# Material provided:
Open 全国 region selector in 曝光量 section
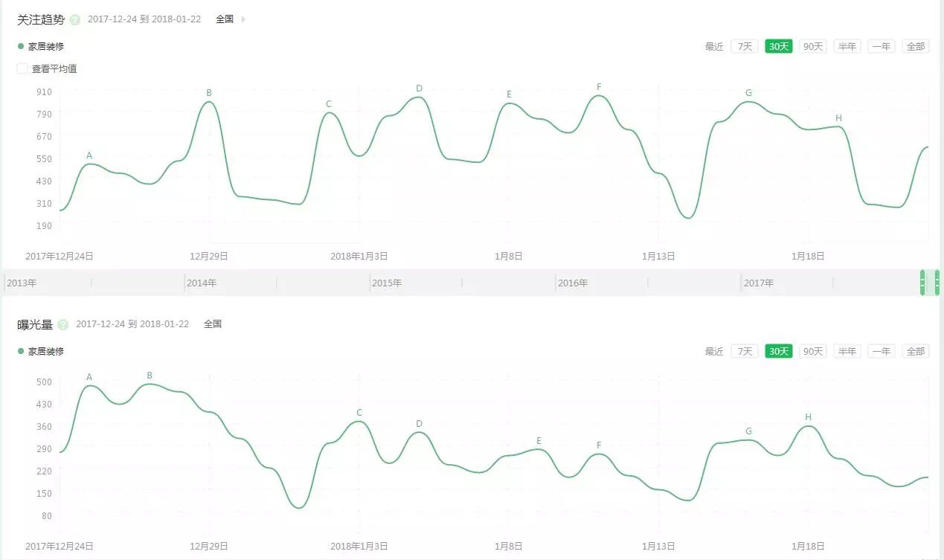The image size is (944, 560). point(213,324)
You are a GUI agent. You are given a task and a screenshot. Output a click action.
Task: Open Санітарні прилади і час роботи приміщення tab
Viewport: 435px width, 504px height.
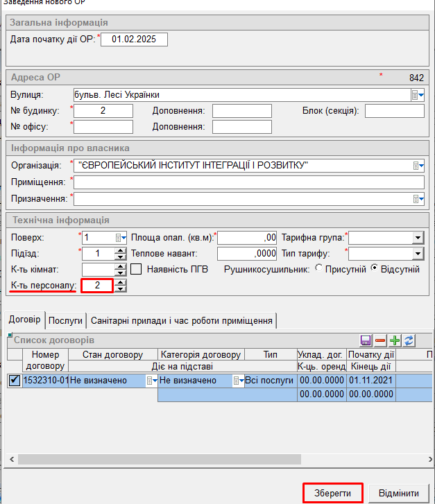coord(182,320)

# Exercise brief:
Your answer must be an exact copy of the records above, with no pictures included.

# Response:
Open 全国 region selector in 曝光量 section
The image size is (944, 560). point(213,324)
You are a GUI agent. You are given a task and a screenshot. Output a click action.
Task: Open Санітарні прилади і час роботи приміщення tab
Viewport: 435px width, 504px height.
coord(182,320)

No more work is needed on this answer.